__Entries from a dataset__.
%%

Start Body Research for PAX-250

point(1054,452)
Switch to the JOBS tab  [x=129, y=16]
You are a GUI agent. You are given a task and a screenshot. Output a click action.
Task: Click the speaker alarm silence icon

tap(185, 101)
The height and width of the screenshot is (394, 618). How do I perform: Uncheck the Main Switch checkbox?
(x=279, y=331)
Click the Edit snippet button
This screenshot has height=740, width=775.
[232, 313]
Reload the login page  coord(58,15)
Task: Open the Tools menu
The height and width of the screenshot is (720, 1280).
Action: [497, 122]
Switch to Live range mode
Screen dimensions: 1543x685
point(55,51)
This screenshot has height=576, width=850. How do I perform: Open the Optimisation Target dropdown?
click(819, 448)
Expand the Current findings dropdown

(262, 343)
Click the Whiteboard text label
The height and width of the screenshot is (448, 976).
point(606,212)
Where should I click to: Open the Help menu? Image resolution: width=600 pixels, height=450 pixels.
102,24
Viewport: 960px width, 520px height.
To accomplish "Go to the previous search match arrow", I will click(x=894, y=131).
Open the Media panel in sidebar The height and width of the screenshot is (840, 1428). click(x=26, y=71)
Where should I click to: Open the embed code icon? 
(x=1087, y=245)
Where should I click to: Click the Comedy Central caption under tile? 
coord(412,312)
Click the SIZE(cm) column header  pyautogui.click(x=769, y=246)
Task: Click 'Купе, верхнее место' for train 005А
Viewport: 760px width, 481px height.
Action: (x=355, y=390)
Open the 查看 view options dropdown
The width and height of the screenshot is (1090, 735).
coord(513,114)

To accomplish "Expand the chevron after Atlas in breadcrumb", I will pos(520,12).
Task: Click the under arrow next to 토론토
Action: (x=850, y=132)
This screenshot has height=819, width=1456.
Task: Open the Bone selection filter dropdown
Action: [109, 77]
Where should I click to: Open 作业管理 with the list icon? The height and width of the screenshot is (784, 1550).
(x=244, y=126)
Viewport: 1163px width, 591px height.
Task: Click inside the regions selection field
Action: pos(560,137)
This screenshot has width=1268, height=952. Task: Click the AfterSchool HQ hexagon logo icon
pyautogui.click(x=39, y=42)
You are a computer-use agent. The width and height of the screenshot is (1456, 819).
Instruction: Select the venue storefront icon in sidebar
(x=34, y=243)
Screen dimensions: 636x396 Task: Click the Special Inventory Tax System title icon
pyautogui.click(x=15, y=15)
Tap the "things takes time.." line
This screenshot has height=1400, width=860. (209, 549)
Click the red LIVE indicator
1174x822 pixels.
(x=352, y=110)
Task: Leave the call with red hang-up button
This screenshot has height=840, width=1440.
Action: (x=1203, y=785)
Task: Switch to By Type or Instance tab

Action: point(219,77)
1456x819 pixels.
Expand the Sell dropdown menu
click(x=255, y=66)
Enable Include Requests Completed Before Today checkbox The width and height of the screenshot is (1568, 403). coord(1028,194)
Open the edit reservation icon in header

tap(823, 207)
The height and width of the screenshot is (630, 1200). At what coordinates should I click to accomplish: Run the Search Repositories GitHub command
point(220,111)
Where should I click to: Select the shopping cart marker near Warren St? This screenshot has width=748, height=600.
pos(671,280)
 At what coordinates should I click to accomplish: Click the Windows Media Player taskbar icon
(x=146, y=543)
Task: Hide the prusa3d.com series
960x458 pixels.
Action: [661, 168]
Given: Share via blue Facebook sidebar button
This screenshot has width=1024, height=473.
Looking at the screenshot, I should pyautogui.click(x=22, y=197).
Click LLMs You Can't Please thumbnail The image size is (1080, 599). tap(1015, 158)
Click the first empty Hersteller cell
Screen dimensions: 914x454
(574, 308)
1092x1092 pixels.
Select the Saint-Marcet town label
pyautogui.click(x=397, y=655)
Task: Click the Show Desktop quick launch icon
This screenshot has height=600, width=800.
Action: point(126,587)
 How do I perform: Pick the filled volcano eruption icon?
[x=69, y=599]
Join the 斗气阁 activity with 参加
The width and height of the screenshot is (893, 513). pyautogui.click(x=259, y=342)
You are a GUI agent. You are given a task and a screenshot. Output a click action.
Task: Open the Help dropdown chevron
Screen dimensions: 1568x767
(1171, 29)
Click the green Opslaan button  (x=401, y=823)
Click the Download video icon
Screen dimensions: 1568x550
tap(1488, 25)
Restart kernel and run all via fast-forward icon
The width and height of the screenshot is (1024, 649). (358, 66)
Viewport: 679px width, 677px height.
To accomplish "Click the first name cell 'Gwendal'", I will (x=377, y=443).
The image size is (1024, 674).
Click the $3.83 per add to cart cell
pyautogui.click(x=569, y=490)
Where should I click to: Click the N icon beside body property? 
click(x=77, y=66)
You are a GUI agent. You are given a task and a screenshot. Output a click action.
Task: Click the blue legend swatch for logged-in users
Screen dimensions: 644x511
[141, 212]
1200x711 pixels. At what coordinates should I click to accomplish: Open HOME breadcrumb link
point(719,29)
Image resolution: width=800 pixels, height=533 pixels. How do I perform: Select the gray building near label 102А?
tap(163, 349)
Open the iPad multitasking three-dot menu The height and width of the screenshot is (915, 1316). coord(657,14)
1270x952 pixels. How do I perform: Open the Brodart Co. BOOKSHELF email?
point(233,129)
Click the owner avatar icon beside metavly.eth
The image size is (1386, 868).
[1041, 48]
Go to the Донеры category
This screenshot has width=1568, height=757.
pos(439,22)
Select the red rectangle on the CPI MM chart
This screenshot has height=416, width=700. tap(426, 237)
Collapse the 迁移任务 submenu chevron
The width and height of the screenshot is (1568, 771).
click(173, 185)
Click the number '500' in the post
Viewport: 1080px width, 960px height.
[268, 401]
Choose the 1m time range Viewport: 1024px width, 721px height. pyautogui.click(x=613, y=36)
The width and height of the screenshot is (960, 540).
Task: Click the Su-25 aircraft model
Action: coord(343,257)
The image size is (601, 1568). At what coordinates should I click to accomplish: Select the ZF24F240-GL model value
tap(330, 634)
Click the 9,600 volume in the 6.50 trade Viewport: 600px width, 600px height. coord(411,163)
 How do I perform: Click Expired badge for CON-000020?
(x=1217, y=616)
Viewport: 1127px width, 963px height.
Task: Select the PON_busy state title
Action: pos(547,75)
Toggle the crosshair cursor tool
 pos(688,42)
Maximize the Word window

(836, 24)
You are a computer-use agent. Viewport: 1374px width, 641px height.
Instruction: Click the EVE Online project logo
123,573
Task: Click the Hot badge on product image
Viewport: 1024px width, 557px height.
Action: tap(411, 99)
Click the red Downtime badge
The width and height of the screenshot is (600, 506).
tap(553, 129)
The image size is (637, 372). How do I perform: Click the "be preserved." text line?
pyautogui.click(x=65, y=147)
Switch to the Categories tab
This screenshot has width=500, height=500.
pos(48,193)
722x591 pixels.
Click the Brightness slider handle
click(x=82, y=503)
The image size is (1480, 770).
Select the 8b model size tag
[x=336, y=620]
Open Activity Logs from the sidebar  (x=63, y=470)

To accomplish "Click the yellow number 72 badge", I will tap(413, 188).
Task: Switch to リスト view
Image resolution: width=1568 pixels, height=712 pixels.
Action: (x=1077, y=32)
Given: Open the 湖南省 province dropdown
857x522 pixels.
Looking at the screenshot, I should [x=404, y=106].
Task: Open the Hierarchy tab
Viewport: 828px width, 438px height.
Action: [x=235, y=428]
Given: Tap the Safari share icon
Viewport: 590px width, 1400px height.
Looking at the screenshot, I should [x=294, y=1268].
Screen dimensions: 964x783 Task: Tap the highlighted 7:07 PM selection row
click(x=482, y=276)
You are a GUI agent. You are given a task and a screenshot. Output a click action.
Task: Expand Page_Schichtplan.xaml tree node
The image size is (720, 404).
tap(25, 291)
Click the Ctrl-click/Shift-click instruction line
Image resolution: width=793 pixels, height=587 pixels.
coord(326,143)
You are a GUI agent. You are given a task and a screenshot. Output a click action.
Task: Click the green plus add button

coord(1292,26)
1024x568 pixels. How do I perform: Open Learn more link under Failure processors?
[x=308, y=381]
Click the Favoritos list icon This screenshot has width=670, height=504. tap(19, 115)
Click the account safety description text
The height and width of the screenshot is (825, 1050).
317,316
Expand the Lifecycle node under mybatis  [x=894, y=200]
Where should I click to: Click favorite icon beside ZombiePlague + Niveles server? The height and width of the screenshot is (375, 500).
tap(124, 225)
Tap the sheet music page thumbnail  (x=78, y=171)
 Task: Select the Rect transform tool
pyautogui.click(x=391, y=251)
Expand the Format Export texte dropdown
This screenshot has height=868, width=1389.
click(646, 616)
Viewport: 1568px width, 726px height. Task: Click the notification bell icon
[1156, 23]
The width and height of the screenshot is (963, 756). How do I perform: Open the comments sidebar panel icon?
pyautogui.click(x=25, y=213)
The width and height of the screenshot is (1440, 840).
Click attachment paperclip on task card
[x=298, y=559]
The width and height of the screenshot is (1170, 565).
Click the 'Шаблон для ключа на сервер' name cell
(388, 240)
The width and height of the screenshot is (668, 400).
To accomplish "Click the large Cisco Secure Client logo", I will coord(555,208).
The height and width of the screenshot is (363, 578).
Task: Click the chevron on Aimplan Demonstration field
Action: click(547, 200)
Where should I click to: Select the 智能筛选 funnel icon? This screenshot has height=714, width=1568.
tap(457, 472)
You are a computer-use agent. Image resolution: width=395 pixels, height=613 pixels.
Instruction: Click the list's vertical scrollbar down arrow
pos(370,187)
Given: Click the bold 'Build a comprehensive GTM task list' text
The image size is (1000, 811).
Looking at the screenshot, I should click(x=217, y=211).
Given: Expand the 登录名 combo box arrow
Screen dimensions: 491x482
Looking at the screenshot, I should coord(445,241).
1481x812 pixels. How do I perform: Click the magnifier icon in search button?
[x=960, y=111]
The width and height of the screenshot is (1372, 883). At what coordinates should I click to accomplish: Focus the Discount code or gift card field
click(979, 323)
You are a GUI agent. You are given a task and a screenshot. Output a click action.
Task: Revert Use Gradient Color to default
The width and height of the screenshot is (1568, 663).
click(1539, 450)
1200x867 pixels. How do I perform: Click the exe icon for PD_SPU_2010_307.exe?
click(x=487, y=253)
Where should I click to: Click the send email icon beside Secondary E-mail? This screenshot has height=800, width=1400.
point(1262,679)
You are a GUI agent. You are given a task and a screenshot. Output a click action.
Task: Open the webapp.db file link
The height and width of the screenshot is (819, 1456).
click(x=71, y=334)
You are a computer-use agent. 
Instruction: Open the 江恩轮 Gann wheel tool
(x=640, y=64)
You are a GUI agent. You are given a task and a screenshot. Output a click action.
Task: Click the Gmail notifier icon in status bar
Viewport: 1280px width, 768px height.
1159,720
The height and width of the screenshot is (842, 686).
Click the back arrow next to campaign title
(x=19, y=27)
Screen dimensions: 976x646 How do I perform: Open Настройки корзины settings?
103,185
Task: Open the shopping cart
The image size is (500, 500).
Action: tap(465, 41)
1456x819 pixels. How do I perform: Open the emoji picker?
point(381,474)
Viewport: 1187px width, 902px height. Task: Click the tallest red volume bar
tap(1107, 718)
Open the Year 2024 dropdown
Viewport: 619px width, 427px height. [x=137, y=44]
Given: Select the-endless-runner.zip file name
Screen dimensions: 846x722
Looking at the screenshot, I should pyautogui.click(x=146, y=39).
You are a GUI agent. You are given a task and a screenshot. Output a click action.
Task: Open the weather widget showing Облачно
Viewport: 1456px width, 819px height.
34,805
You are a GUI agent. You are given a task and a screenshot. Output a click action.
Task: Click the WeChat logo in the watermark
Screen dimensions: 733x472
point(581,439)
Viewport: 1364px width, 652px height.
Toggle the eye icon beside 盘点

%%

__Written exercise__. Copy out the material from its very start through the line containing "Open the Media", both ends included, with every line exactly as it appears.

__Exercise result__.
Start Body Research for PAX-250

point(1054,452)
Switch to the JOBS tab  [x=129, y=16]
You are a GUI agent. You are given a task and a screenshot. Output a click action.
Task: Click the speaker alarm silence icon

tap(185, 101)
The height and width of the screenshot is (394, 618). How do I perform: Uncheck the Main Switch checkbox?
(x=279, y=331)
Click the Edit snippet button
This screenshot has height=740, width=775.
[232, 313]
Reload the login page  coord(58,15)
Task: Open the Tools menu
The height and width of the screenshot is (720, 1280).
Action: [497, 122]
Switch to Live range mode
Screen dimensions: 1543x685
point(55,51)
This screenshot has height=576, width=850. How do I perform: Open the Optimisation Target dropdown?
click(819, 448)
Expand the Current findings dropdown

(262, 343)
Click the Whiteboard text label
The height and width of the screenshot is (448, 976).
point(606,212)
Where should I click to: Open the Help menu? Image resolution: width=600 pixels, height=450 pixels.
102,24
Viewport: 960px width, 520px height.
To accomplish "Go to the previous search match arrow", I will click(x=894, y=131).
Open the Media panel in sidebar The height and width of the screenshot is (840, 1428). click(x=26, y=71)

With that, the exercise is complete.